KinesisSink is a streaming sink that publishes messages to Kinesis Data Streams as soon as they are processed.

For each message:

  • The value is serialized (defaults to JSON)
  • The key is converted to a string
  • Messages are published in batches of up to 500 records
  • The sink ensures that the order of messages is preserved within each partition. This means that messages are sent to Kinesis in the same order they are received from Kafka for each specific partition.

Note

The Kinesis stream must already exist.
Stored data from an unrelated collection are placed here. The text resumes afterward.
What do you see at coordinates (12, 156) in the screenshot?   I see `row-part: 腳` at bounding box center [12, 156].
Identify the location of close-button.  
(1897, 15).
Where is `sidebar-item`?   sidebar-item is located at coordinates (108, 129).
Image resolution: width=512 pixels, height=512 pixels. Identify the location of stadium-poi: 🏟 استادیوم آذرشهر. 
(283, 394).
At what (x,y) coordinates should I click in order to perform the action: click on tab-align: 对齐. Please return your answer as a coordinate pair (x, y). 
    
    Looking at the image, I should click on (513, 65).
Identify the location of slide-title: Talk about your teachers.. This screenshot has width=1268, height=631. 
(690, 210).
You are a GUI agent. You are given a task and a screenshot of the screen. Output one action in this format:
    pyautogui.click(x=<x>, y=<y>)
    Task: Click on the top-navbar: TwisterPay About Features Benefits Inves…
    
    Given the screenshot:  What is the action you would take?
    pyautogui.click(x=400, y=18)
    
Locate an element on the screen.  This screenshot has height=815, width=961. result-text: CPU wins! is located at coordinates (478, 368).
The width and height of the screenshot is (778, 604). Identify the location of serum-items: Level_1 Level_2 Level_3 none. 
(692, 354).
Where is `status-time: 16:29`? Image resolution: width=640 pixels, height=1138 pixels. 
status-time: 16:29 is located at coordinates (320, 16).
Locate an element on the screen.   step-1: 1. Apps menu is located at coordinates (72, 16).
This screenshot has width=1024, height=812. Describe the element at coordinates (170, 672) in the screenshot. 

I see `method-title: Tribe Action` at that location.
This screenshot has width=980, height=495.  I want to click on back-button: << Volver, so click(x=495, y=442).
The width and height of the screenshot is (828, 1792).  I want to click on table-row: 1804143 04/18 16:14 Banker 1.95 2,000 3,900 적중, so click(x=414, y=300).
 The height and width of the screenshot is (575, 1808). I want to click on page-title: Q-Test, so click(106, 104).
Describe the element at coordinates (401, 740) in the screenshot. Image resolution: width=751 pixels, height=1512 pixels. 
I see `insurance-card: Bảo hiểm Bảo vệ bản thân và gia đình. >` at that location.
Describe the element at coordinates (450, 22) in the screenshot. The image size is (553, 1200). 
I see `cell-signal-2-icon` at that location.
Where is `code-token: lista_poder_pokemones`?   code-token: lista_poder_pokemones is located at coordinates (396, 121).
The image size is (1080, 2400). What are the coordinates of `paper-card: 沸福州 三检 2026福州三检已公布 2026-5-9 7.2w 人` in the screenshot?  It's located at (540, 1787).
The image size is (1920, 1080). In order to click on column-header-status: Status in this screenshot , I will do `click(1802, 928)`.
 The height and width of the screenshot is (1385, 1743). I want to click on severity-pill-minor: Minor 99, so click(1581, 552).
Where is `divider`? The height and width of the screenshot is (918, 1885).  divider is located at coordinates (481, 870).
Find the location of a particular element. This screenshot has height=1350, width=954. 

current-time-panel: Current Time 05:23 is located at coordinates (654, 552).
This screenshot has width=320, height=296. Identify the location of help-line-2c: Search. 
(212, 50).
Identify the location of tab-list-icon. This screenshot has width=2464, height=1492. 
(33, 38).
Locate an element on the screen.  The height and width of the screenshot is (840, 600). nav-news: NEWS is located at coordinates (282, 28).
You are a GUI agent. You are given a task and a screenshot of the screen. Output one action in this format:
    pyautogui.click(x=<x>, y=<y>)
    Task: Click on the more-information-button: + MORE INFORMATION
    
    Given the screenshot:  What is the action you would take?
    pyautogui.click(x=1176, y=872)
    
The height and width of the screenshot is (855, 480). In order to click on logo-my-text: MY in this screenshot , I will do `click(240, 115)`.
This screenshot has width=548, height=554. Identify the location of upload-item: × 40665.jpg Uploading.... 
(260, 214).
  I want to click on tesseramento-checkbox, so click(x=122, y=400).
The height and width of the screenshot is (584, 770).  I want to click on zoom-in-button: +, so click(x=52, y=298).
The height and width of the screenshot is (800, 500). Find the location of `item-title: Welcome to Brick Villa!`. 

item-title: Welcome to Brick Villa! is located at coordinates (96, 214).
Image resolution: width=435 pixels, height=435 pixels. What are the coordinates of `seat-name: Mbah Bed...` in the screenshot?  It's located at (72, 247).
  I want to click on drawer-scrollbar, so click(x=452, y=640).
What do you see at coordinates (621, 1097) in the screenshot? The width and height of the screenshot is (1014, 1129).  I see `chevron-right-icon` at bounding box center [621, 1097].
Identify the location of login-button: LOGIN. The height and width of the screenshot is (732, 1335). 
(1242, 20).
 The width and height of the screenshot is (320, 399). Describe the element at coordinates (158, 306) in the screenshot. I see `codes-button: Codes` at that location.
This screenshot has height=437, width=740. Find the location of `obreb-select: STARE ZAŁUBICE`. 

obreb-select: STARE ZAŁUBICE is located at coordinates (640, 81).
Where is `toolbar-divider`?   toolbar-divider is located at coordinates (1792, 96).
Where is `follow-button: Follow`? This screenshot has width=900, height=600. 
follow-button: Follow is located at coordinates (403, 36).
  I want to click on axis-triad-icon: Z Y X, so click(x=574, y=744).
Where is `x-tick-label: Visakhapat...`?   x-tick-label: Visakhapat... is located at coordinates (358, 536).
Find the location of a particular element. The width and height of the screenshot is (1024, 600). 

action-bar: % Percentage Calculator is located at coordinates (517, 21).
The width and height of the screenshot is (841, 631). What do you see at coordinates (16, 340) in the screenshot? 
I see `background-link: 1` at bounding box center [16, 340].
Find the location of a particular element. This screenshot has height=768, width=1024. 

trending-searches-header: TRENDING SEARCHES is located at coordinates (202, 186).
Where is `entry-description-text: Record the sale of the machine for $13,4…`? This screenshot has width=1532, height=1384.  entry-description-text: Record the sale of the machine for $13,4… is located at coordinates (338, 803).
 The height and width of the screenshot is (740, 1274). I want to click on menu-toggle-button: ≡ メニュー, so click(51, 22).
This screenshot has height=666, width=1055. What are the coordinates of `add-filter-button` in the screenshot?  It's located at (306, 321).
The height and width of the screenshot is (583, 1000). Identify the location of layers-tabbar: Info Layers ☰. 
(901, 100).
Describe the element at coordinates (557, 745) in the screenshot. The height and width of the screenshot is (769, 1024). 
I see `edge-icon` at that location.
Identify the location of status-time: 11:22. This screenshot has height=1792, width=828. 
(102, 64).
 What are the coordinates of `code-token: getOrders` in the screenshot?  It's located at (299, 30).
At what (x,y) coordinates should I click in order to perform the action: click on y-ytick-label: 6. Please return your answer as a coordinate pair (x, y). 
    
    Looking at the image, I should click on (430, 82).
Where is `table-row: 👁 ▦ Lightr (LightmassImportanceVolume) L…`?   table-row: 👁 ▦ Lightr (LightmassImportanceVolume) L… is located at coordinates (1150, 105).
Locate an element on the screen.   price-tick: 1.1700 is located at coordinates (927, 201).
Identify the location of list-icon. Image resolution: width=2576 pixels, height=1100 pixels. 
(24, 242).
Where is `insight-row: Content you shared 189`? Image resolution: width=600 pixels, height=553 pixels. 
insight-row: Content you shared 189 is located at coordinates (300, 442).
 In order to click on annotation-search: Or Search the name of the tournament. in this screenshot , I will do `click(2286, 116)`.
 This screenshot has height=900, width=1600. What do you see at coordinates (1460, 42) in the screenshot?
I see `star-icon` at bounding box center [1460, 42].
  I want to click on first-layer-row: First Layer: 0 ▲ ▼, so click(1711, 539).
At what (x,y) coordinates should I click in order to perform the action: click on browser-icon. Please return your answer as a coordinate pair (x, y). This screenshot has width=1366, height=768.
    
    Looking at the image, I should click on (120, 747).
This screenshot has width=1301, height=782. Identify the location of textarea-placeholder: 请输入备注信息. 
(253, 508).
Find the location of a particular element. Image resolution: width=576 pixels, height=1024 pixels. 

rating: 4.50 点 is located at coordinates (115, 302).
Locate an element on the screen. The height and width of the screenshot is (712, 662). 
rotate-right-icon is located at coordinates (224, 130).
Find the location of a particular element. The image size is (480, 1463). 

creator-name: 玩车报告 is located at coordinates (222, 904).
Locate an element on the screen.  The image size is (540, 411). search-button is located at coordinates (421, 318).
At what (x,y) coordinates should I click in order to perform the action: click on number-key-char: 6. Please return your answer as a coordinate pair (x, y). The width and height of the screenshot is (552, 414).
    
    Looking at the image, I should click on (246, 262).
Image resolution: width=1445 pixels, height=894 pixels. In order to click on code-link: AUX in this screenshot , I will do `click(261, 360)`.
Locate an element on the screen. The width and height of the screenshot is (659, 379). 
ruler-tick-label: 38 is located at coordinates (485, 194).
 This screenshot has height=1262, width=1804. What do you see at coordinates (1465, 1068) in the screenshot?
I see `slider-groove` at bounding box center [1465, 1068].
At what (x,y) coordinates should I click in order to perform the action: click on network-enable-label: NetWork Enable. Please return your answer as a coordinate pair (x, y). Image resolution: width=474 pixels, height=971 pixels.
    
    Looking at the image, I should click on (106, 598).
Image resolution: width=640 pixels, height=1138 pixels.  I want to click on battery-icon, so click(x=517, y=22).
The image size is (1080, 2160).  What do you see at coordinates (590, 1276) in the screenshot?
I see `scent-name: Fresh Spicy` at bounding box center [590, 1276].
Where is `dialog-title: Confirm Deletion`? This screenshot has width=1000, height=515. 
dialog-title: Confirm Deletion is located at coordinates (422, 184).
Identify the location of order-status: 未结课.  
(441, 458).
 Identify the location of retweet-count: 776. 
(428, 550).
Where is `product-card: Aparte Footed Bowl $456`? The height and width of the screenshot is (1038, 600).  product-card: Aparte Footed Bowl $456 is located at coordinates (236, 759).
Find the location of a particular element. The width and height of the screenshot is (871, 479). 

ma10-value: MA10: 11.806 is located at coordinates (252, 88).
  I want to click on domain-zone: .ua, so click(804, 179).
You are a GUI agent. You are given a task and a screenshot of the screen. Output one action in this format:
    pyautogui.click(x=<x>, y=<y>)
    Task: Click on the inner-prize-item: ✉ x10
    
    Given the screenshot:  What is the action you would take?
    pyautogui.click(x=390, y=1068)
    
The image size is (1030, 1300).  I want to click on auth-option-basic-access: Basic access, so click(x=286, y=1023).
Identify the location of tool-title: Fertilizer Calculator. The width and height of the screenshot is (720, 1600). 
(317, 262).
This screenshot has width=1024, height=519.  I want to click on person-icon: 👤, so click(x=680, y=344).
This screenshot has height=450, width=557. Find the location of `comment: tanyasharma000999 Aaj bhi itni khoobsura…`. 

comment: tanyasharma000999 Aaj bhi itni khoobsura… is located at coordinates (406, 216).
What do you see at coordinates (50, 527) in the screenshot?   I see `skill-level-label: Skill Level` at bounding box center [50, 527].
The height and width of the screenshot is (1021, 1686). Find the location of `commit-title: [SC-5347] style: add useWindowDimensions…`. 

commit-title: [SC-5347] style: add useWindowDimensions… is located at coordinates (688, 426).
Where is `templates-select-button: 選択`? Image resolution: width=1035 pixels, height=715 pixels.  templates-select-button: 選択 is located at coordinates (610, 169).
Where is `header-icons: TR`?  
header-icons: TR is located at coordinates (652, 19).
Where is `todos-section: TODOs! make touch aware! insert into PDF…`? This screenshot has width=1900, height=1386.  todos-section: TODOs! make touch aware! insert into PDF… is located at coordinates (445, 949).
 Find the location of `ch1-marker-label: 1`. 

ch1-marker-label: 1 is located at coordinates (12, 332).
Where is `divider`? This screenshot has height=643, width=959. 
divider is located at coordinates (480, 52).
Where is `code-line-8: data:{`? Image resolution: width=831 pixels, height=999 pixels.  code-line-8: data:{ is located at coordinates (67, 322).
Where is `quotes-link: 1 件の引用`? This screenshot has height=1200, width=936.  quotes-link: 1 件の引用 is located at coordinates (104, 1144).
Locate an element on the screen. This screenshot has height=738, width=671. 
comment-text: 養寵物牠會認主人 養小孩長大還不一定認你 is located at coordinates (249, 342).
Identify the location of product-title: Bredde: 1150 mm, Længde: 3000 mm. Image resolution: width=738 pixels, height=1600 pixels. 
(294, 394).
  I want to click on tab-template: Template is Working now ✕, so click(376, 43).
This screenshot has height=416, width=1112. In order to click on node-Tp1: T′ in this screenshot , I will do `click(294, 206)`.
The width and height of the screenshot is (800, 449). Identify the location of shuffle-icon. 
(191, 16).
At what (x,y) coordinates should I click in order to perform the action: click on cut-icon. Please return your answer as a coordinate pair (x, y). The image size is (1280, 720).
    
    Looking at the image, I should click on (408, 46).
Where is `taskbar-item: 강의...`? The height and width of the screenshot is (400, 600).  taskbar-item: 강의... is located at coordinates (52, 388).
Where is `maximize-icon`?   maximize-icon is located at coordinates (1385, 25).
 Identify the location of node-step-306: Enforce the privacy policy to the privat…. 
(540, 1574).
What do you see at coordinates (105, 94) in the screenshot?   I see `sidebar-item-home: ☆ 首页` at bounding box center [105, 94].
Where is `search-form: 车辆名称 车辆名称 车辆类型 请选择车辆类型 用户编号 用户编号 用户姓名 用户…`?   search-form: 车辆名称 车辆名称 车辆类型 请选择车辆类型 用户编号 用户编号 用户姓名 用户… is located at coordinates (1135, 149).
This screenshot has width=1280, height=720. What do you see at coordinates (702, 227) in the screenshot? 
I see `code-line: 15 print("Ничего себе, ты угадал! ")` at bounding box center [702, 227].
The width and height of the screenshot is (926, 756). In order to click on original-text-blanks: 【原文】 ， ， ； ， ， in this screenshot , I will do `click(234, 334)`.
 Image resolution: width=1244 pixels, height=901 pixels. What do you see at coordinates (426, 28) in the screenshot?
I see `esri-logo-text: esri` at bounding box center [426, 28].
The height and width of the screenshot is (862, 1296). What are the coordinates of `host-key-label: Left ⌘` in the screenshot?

The sink does not create the stream automatically.
If the stream does not exist, an error will be raised when initializing the sink.

How To Use

Create an instance of KinesisSink and pass it to the StreamingDataFrame.sink() method:

import os
from quixstreams import Application
from quixstreams.sinks.community.kinesis import KinesisSink

app = Application(broker_address="localhost:9092")
topic = app.topic("topic-name")

# Configure the sink
kinesis_sink = KinesisSink(
    stream_name="<stream name>",
    # Optional: AWS credentials
    aws_access_key_id=os.environ["AWS_ACCESS_KEY_ID"],
    aws_secret_access_key=os.environ["AWS_SECRET_ACCESS_KEY"],
    region_name="eu-west-2",
    # Optional: customize serialization
    value_serializer=str,
    key_serializer=str,
    # Optional: Additional keyword arguments are passed to the boto3 client
    endpoint_url="http://localhost:4566",  # for LocalStack testing
)

sdf = app.dataframe(topic=topic)
sdf.sink(kinesis_sink)

if __name__ == "__main__":
    app.run()

Note

Instead of passing AWS credentials explicitly, you can set them using environment variables:

export AWS_ACCESS_KEY_ID="your_access_key"
export AWS_SECRET_ACCESS_KEY="your_secret_key"
export AWS_DEFAULT_REGION="eu-west-2"
Then you can create the sink with just the stream name:
kinesis_sink = KinesisSink(stream_name="<stream name>")

Configuration Options

  • stream_name: The name of the Kinesis stream
  • aws_access_key_id: AWS access key ID for authentication
  • aws_secret_access_key: AWS secret access key for authentication
  • region_name: AWS region name (e.g., "us-west-2")
  • value_serializer: Function to serialize message values to string (default: json.dumps)
  • key_serializer: Function to serialize message keys to string (default: bytes.decode)
  • Additional keyword arguments are passed to the boto3.client

Error Handling and Delivery Guarantees

The sink provides at-least-once delivery guarantees, which means:

  • Messages are published in batches for better performance
  • During checkpointing, the sink waits for all pending publishes to complete
  • If any messages fail to publish, a SinkBackpressureError is raised
  • When SinkBackpressureError occurs:
    • The application will retry the entire batch from the last successful offset
    • Some messages that were successfully published in the failed batch may be published again
    • This ensures no messages are lost, but some might be delivered more than once

This behavior makes the sink reliable but the downstream systems must be prepared to handle duplicate messages. If your application requires exactly-once semantics, you'll need to implement deduplication logic in your consumer.

Testing Locally

Rather than connect to AWS, you can alternatively test your application using a local Kinesis host via Docker:

  1. Execute in terminal:

    docker run --rm -d --name kinesis \
    -p 4566:4566 \
    -e SERVICES=kinesis \
    -e EDGE_PORT=4566 \
    -e DEBUG=1 \
    localstack/localstack:latest
    
  2. Set endpoint_url for KinesisSink OR the AWS_ENDPOINT_URL_KINESIS environment variable to http://localhost:4566

  3. Set all other aws_ parameters for KinesisSink to any string. They will not be used, but they must still be populated!